**Source extract:**
┌──

United States

Trump revives theories about electoral fraud and points to China for his 2020 defeat

The United States president has addressed the nation and announced the declassification of supposed documents demonstrating the vulnerability of the electoral system

Donald Trump this morning from the East Wing of the White House
4 min

WashingtonOne of the few certainties from Donald Trump's address to the nation early this morning is that the midterm elections will not be normal. Four months before the legislative elections, with his approval rating at historic lows and the war in Iran entrenched, the commander-in-chief has declassified a series of government documents with which he intends to demonstrate that the country's electoral system has vulnerabilities that need to be corrected. The American president has argued that the purpose is "not to undermine confidence in elections" but to "correct" vulnerabilities in order to "restore it".

"This intelligence underscores why we must take urgent action to ensure that our own system can never, under any circumstances, be hacked or compromised as it was in the past," the Republican stated in an address to the nation from the East Room of the White House.

In a half-hour appearance, Trump resurrected the specters of electoral fraud from the elections he lost in 2020 and conjured new ones for the November elections. The leader insisted that the "deep state" had been hiding information from citizens about the electoral system's vulnerabilities and hinted that China interfered to ensure Joe Biden won in 2020, instead of him.

"The Chinese government wanted the President of the United States to lose the next election, and the reason they wanted me to lose is because they knew I had discovered them, I charged them billions and billions of dollars in tariffs, and I built the strongest military in the world," he stated, citing a supposed report from the batch of documents the White House plans to make public.

└──

**Work instructions:**
**A.** According to the article on Trump's address, how long before the legislative elections did he declassify the documents?
**B.** From the article on Trump's address, write out everything from "In a half-hour" down to "instead of him.".
**C.** Condense the paragraph of the article on Trump's address that begins "In a half-hour appearance" while keeping its main facts.

**Supplied records:**
┌──

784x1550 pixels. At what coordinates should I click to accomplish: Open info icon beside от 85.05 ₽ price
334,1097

└──
┌──

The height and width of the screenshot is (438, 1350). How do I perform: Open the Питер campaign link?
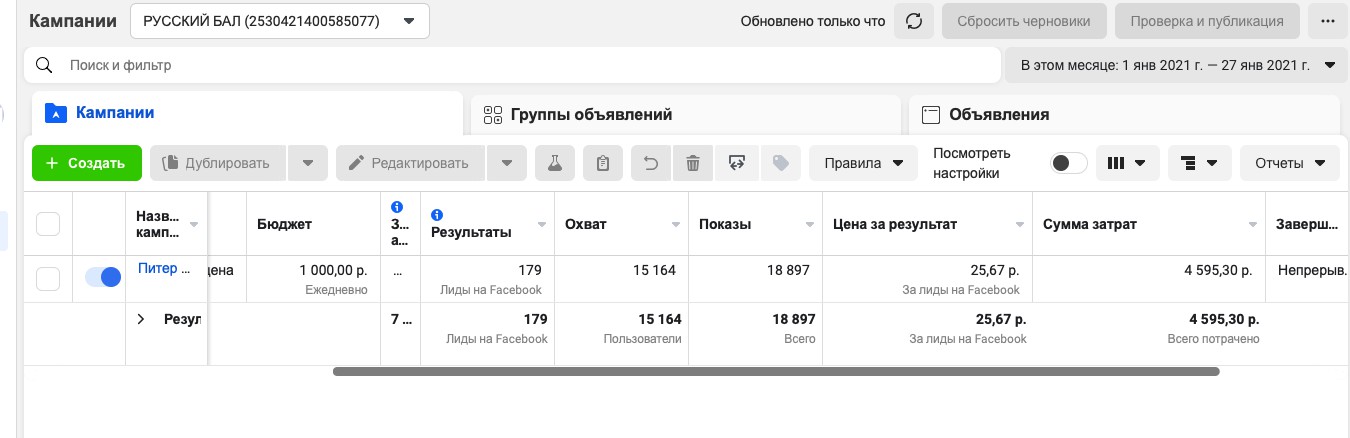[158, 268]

└──

**Outputs by task:**
**A.** Four months before the legislative elections.

**B.**
In a half-hour appearance, Trump resurrected the specters of electoral fraud from the elections he lost in 2020 and conjured new ones for the November elections. The leader insisted that the "deep state" had been hiding information from citizens about the electoral system's vulnerabilities and hinted that China interfered to ensure Joe Biden won in 2020, instead of him.

**C.** In a thirty-minute appearance, Trump revived claims of fraud in the 2020 elections he lost and raised new ones about the November elections. He insisted that the "deep state" had concealed the electoral system's vulnerabilities from citizens and suggested that China interfered to ensure Joe Biden won in 2020.